Each week features different games to play, from puzzles and trivia to board games and cartoons. The Chicago Office of Tourism and Chicago International Toy and Game Fair have partnered to create themed hotel packages that provide guests with games to check out.
Millennium Park, the new tourist magnet in the heart of downtown on Michigan Avenue, offers a summer-long Family Fun Festival, another celebration of play. From 10 a.m. to 4 p.m. daily, kids can enjoy crafts and other hands-on projects at the activity tent.
“Bubble Mania” is the theme June 5-10, when youngsters can make a bubble big enough for two, form bubbles with unusual blowers and make a bubble blower to take home. A family entertainment stage lets kids get into the act.
Millennium Park Greeter Tours, free guided walks held daily at 10 a.m. and 2 p.m., spotlight the park’s gardens, fountains and sculptures, including the shiny metal “Bean,” officially named “Cloud Gate.” New this year are five large-scale metal sculptures by abstract expressionist sculptor Mark di Suvero.
The park’s iconic Jay Pritzker Pavilion, framed by a jumble of twisted steel designed by famed architect Frank Gehry, showcases the June 1-3 Chicago Gospel Music Festival, first in a series of free lakefront fests.
The same stage presents the 73rd annual Grant Park Music Festival, a series of Wednesday, Friday and Saturday orchestra concerts that runs through Aug. 15. A state-of-the-art sound system serves the covered seating section and lawn area. The festival (named for its former home just to the south of Millennium Park) begins June 13 with a Beethoven and Brahms program.
Six stages in Grant Park set the scene for the June 7-10 Chicago Blues Festival, the world’s largest free-admission blues festival.

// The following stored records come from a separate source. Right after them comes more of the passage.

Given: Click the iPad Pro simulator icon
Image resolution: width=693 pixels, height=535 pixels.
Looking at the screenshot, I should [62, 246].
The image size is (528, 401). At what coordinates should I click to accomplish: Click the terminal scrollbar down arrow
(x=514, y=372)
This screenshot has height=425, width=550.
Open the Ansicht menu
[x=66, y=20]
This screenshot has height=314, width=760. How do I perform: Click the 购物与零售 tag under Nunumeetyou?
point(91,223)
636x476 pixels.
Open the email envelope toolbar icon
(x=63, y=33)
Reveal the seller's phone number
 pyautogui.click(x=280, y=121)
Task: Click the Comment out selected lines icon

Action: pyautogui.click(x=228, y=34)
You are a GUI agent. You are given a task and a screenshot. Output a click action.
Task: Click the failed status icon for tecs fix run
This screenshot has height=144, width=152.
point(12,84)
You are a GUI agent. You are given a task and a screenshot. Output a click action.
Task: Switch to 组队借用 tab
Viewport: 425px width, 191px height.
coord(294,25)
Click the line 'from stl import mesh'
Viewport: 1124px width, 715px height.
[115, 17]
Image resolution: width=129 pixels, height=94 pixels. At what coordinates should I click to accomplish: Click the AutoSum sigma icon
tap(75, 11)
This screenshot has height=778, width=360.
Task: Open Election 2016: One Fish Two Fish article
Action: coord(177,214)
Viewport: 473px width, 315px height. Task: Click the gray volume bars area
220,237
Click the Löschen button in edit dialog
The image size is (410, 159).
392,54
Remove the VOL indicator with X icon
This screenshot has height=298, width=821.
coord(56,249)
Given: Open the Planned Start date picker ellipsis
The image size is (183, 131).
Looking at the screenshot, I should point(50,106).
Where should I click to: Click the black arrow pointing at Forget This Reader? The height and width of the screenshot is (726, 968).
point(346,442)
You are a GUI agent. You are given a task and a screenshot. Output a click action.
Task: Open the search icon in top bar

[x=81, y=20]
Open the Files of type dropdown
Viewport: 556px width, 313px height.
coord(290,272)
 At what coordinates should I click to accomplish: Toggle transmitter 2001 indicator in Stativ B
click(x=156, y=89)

Taste of Chicago, the city’s biggest lakefront party, takes place June 29-July 7, turning Grant Park into a hotbed of food, fun and frivolity. More than 1 million people grab the chance to sample specialties from more than 70 Chicago restaurants.
Other choices range from the city’s signature deep-dish pizza to such ethnic delights such as Persian char-grilled chicken with pomegranate barbecue sauce.
Chicago SummerDance, an 11-week festival in Grant Park’s Spirit of Music Garden, gives folks a chance to kick up their heels on an open-air dance floor Thursday, Friday, Saturday and Sunday evenings. One-hour dance lessons (from salsa to ballroom) are followed by two hours of live music and dancing.
Cirque Shanghai, a talented troupe of Chinese acrobats, returns to Navy Pier’s Skyline Stage with a full summer of shows starting June 6. Last year’s stint, drawing 135,000 people, was the most successful event in the stage’s history. “Cirque Shanghai: Bai Xi” features aerial acrobatics, plate spinning, contortion and hoop diving.
Also at Navy Pier, William Shakespeare’s “Troilus and Cressida,” a love story rooted in the Trojan War, runs through June 24, concluding the Chicago Shakespeare Theater’s 20th anniversary season.
North on the lakefront at Fullerton Avenue, Theater on the Lake begins its 55th season June 13, each week offering a different production from a local theatrical company.
Bookworms look forward to the annual Chicago Tribune Printers Row Book Fair, June 9-10 in the historic South Loop neighborhood that once housed printing factories.
In tents on Dearborn and Polk streets, under the stately tower of an 1885 railroad station, 150 new, used and antiquarian booksellers will display their wares. Included are author readings and signings, panel discussions, cooking demonstrations and children’s activities.
— Randy Mink is a freelance writer based in the Chicago area.